TPM Replay¶

This feature provides the ability to replay TPM measurements from a custom-made event log. The primary purpose is for testing operating system features dependent on measurements.

Overview¶

The Trusted Platform Module (TPM) is a secure crypto-processor that provides important security-related functionality. While this includes a number of useful capabilities, this firmware feature focuses on testing boot measurements made to the TPM often used for device attestation and other high-level security-sensitive operating system features. The goal is to simplify OS testing of features dependent on TPM measurements, by allowing an exact sequence of measurements to be specified that will be replayed during firmware boot.

PCRs¶

TPMs contain memory locations called Platform Configuration Registers (PCRs). Each PCR contains the hash for a type of code and/or data loaded during the boot such as firmware code on the non-volatile storage device (for example, SPI flash), option ROMs from PCI devices, or the OS boot loader. The size of a value that can be stored in a PCR is determined by the digest size of the hashing algorithm supported. For example, a SHA-1 PCR can store 20 bytes while a SHA-2 PCR can store 32 bytes. Multiple PCRs associated with the same hashing algorithm are called a bank. The TCG PC Client TPM Profile Specification defines the inclusion of at least one PCR bank with 24 registers (i.e. 24 PCRs).
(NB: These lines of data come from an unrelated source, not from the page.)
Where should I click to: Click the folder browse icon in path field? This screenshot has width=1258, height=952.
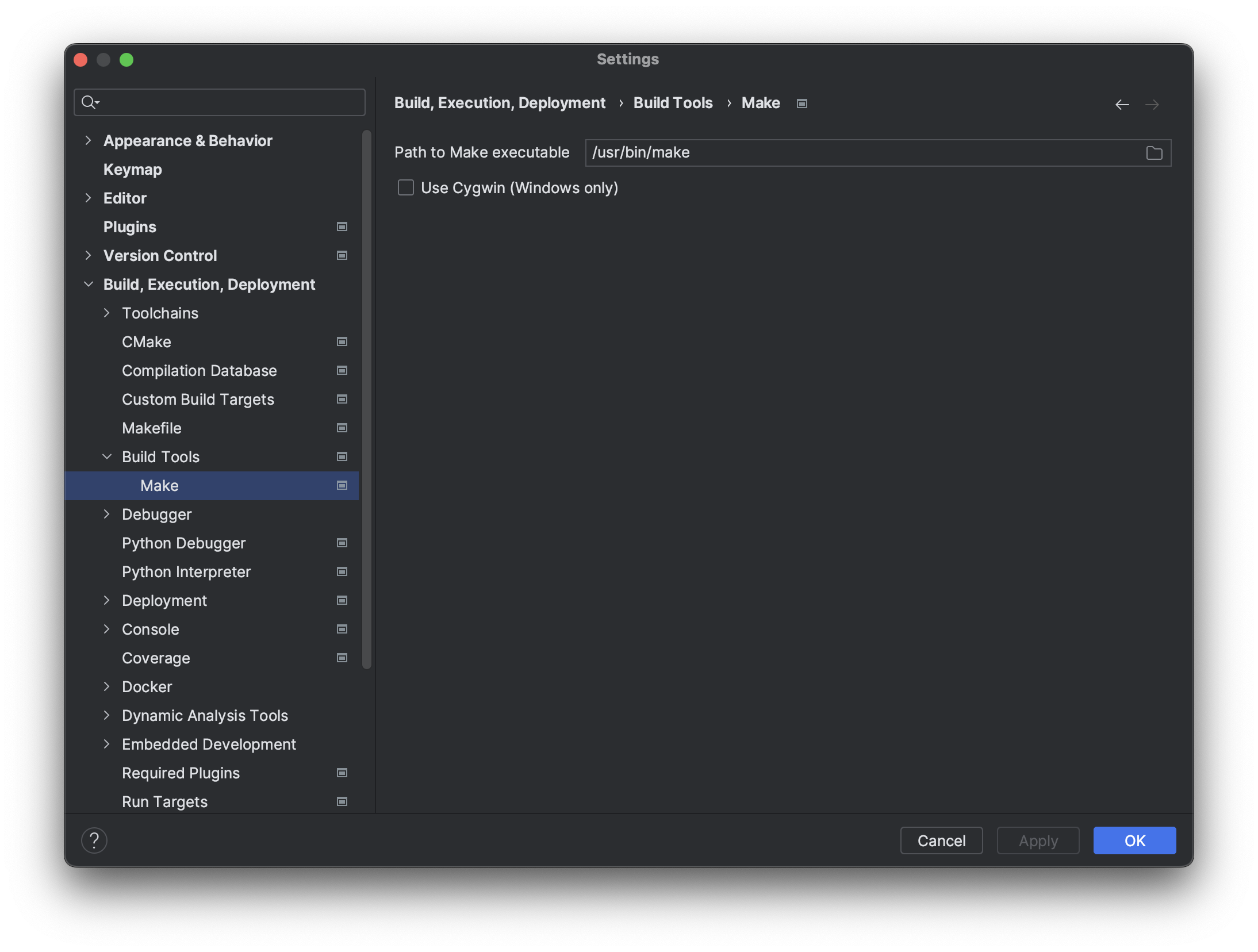(1153, 153)
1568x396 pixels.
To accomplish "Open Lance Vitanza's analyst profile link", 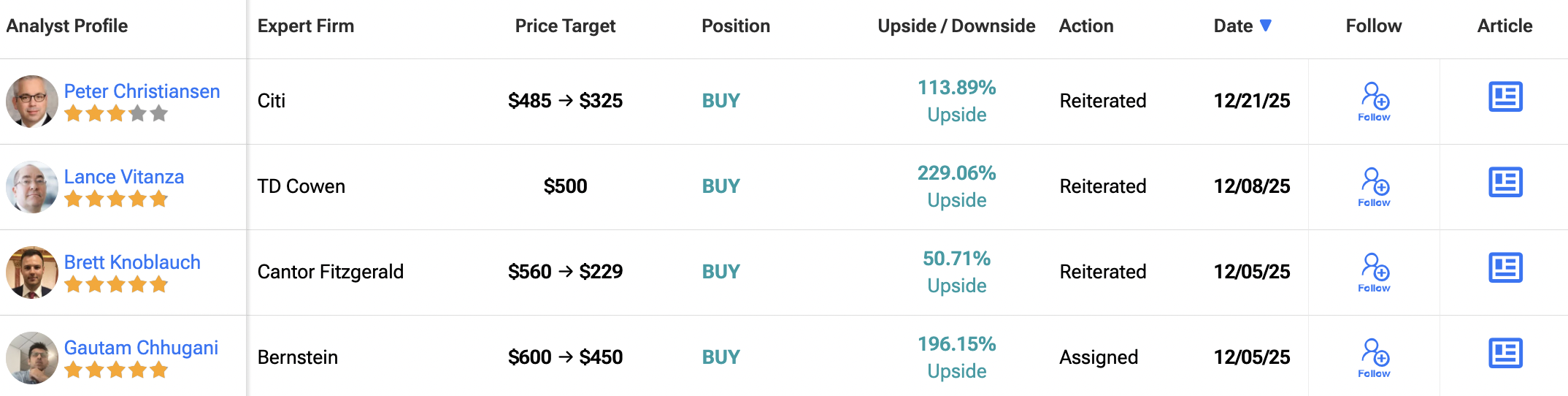I will [x=124, y=177].
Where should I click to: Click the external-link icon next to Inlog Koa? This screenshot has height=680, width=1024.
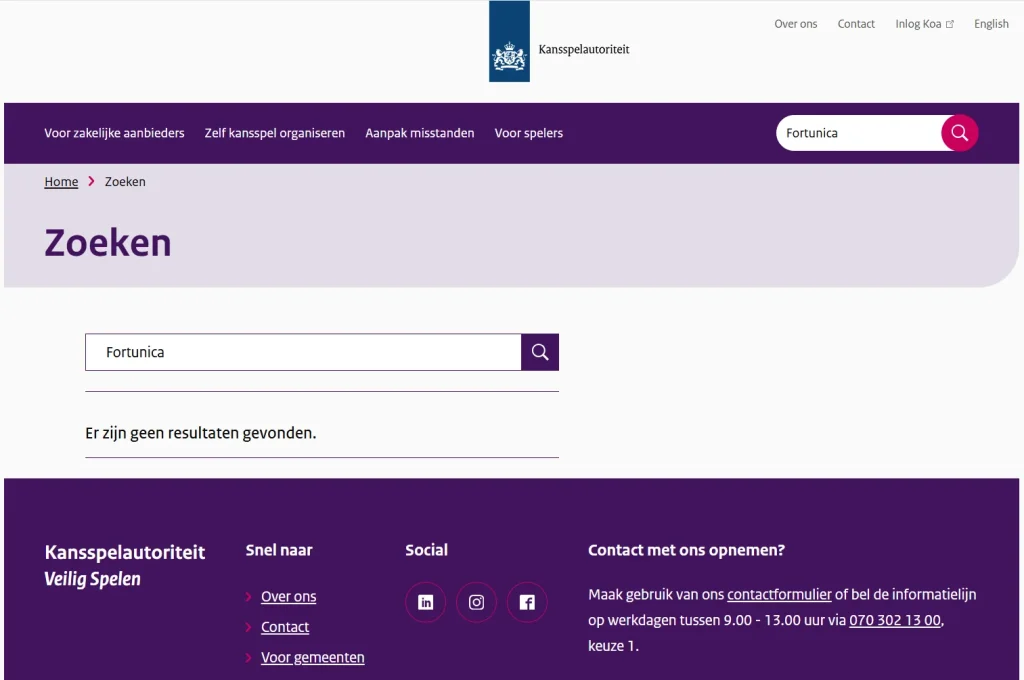pos(950,24)
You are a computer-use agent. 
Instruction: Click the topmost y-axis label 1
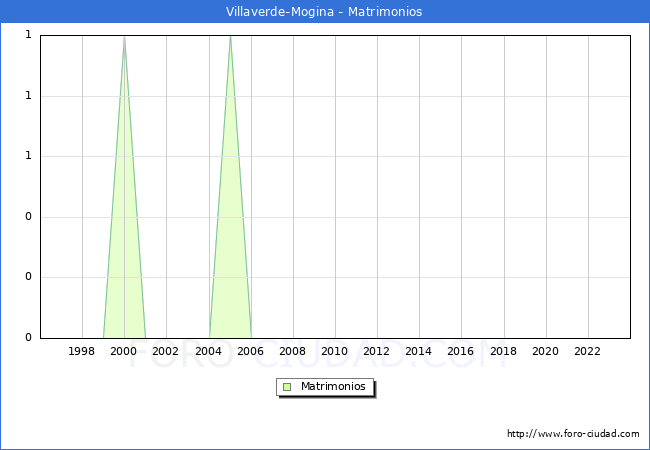tap(28, 35)
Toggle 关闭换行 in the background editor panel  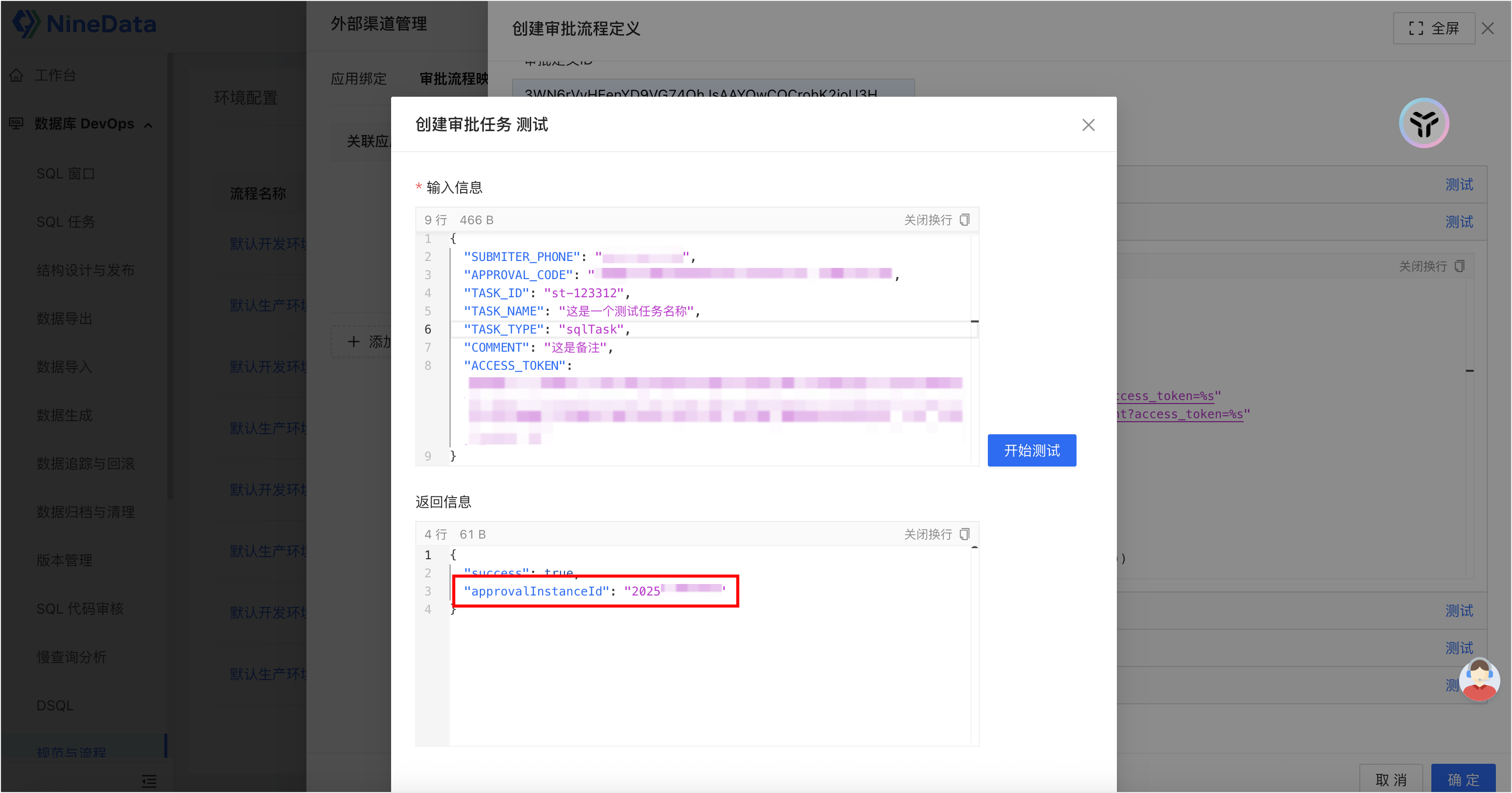click(1422, 267)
Per the TCG PC Client Platform Firmware Profile Specification, PCRs contain measurements for different types of data or code. PCRs [0-15] represent S-RTM content. PCRs [0-7] are used for platform firmware, PCRs [8-15] are used for the operating system, and PCRs [16-23] are used for debug, D-RTM, and applications. Since this is a firmware feature, only extending PCRs [0-7] are in scope.

Normally when a TPM is present, firmware components will update or extend the appropriate PCR as new code and data is loaded in the boot process. The extend process updates the PCR value to be the output from the hash algorithm using the current PCR value concatenated with the new code or data argument as input.

  PCR_NEW = HASH (PCR_OLD || HASH (Data))

The result is that PCRs can be inspected after the boot process to determine what executed. The extend operation is the only method to modify a PCR value during boot This allows software in the operating system to understand if the boot process was different than previous boots. In a security sensitive environment, the operating system can be informed of the exact set of code measurements expected in certain PCRs to detect the execution of unexpected firmware code. Since the first 16 PCRs in a bank can only be reset by resetting the entire TPM, they are trusted, and the preferred location for storing important measurements in the TPM.

PCRs enable the TPM to serve as a Root of Trust for Storage (RTS) and Root of Trust for Reporting (RTR) while the host firmware acts as a Static Root of Trust for Measurement (S-RTM).

TCG Event Log¶

The event log is the information record of measurements made to PCRs by platform firmware. Every measurement made will be reflected in the event log in addition to some informational events that do not extend PCRs.

To simplify how to structure and manage measurement data, this feature accepts the measurements to replay in the form of TCG_PCR_EVENT2 structures. An exception is that the first event in the log may be a TCG_PCClientPCREvent structure which typically represents the Specification ID Version Event for backward compatibility with non-TPM 2.0 aware parsers.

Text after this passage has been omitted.